Give the data below as a Markdown table with the columns No. and Line, one numbered row per line, skipping blank lines and leaving out the pictures.

Pointing data for screenshots:
▼

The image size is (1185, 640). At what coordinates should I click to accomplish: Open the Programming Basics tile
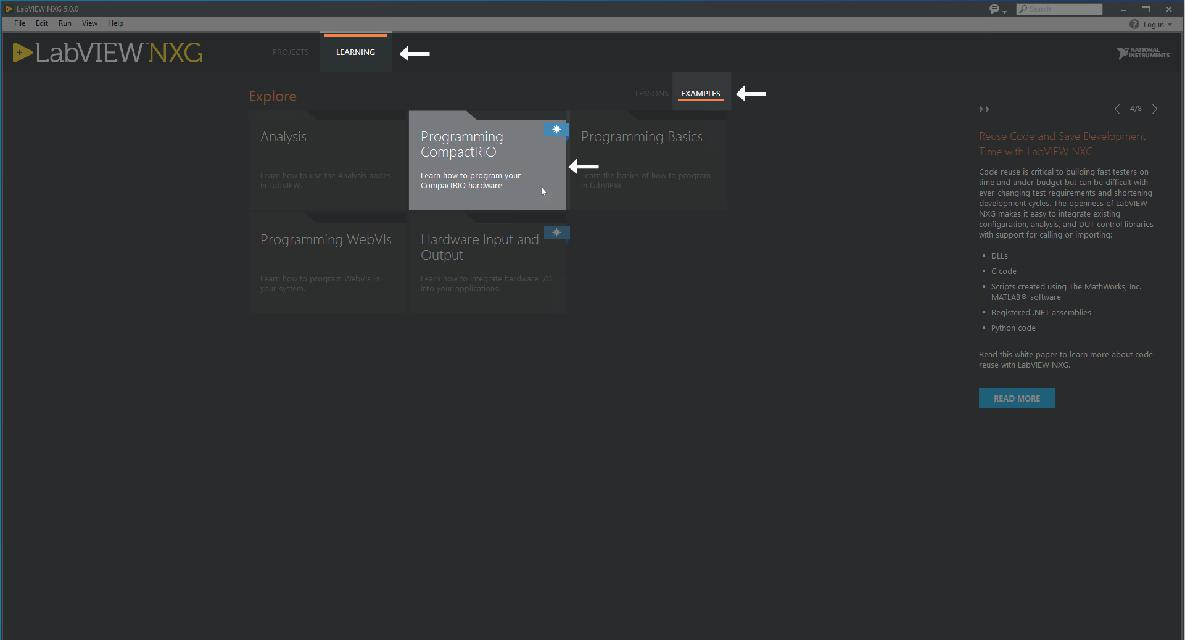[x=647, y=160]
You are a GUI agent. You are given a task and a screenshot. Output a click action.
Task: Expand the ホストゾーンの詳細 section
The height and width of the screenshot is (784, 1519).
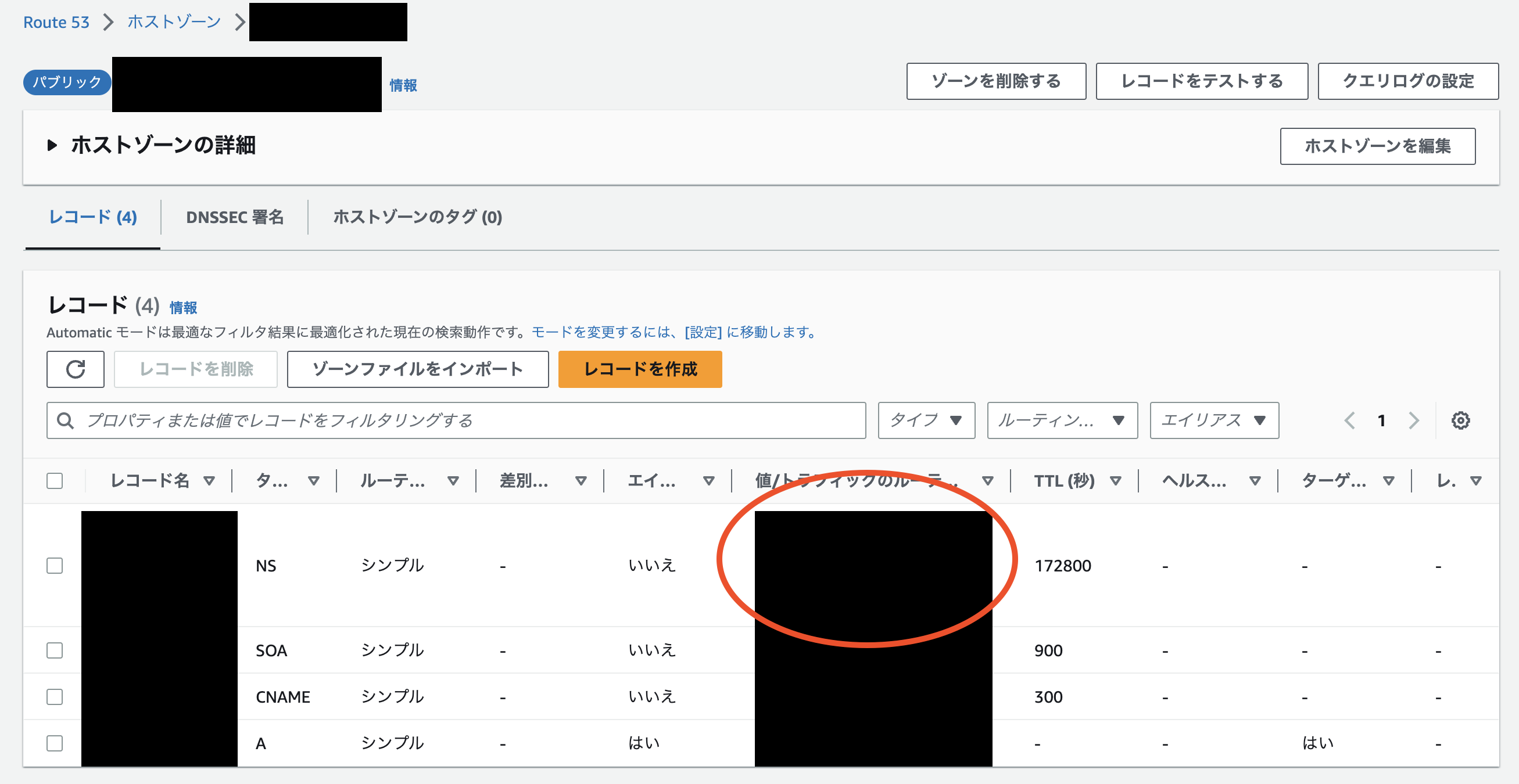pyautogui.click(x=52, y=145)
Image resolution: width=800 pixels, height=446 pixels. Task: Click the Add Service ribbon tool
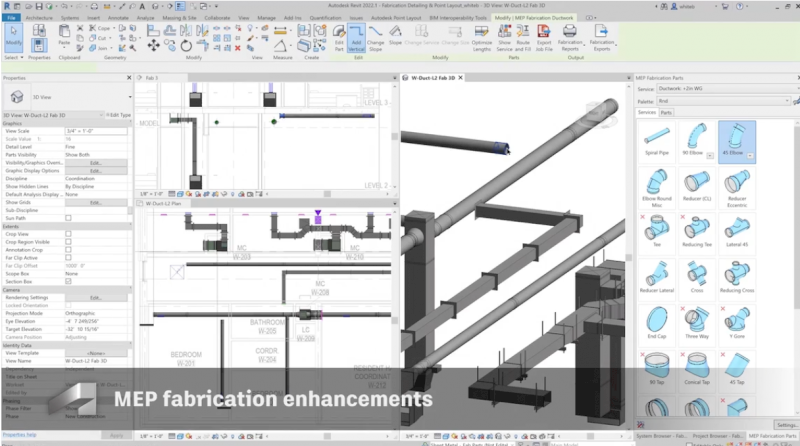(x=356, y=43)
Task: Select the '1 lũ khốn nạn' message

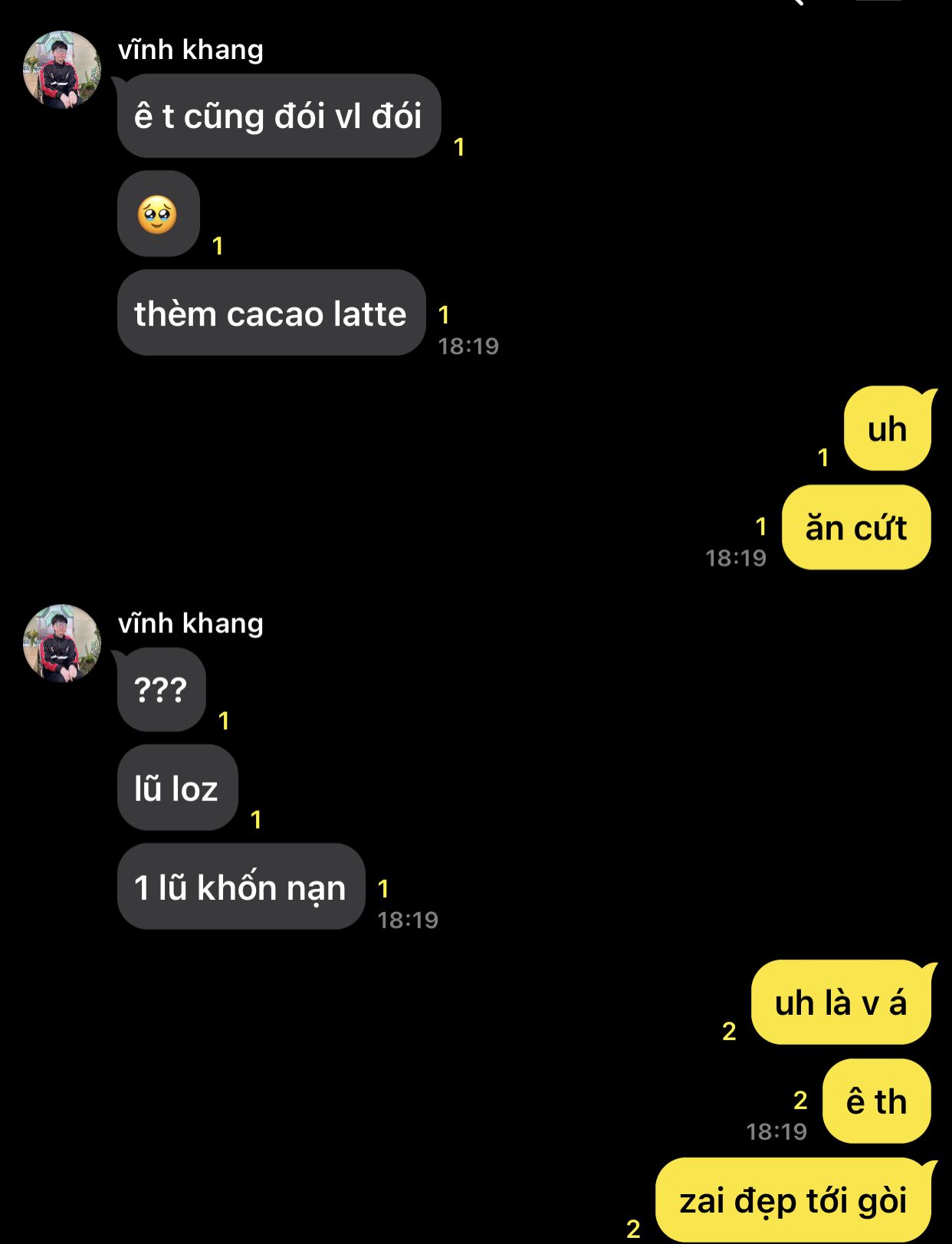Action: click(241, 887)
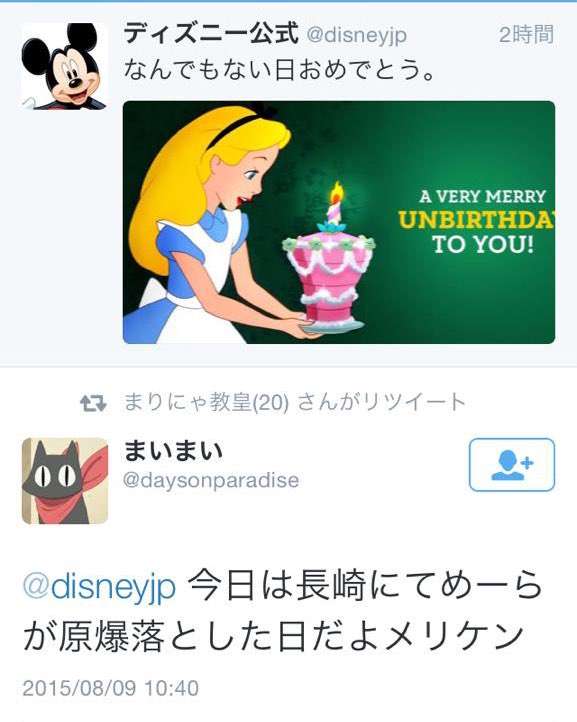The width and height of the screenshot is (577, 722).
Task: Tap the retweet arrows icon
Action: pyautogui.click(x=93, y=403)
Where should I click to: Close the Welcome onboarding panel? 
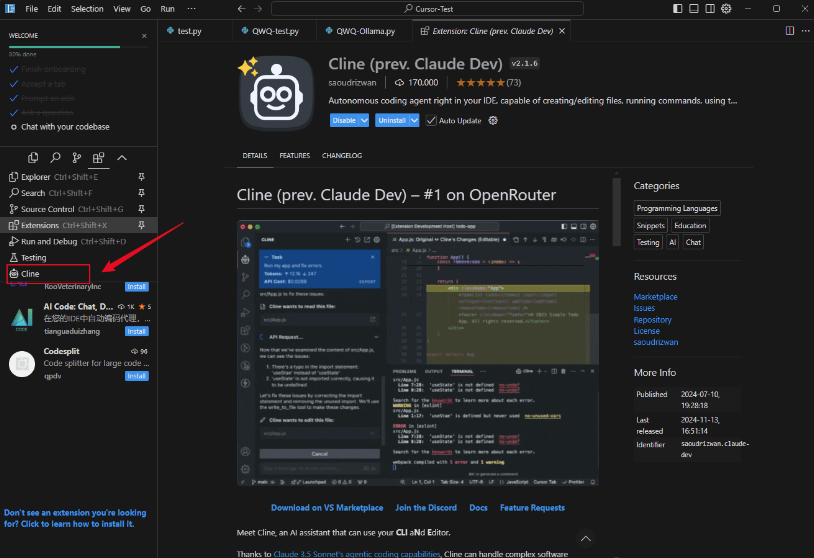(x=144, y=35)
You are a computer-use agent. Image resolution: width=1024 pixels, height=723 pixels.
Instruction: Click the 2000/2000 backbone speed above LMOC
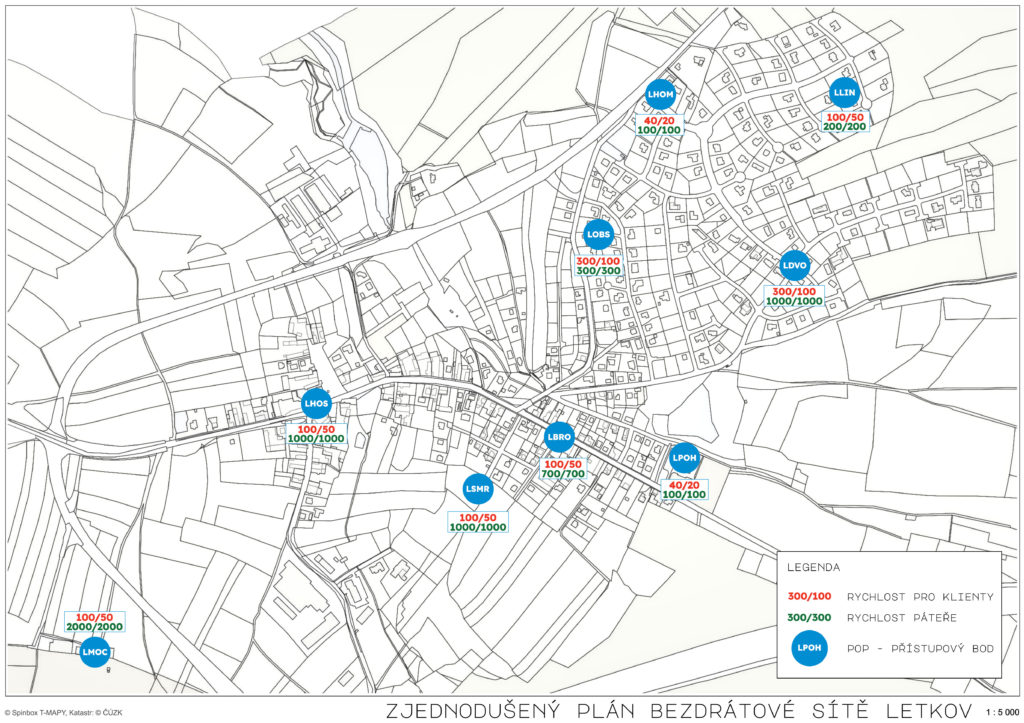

▲

▶ [Complete output]
| No. | Line |
|---|---|
| 1 | The image size is (1185, 640). At what coordinates should I click to accomplish: Open the Programming Basics tile |
| 2 | [x=647, y=160] |
| 3 | You are a GUI agent. You are given a task and a screenshot. Output a click action. |
| 4 | Task: Expand the ホストゾーンの詳細 section |
| 5 | The height and width of the screenshot is (784, 1519). |
| 6 | pyautogui.click(x=52, y=145) |
| 7 | Image resolution: width=800 pixels, height=446 pixels. Task: Click the Add Service ribbon tool |
| 8 | (x=356, y=43) |
| 9 | Task: Select the '1 lũ khốn nạn' message |
| 10 | Action: click(241, 887) |
| 11 | The width and height of the screenshot is (577, 722). |
| 12 | Task: Tap the retweet arrows icon |
| 13 | Action: pyautogui.click(x=93, y=403) |
| 14 | Where should I click to: Close the Welcome onboarding panel?  |
| 15 | (x=144, y=35) |
| 16 | You are a computer-use agent. Image resolution: width=1024 pixels, height=723 pixels. |
| 17 | Instruction: Click the 2000/2000 backbone speed above LMOC |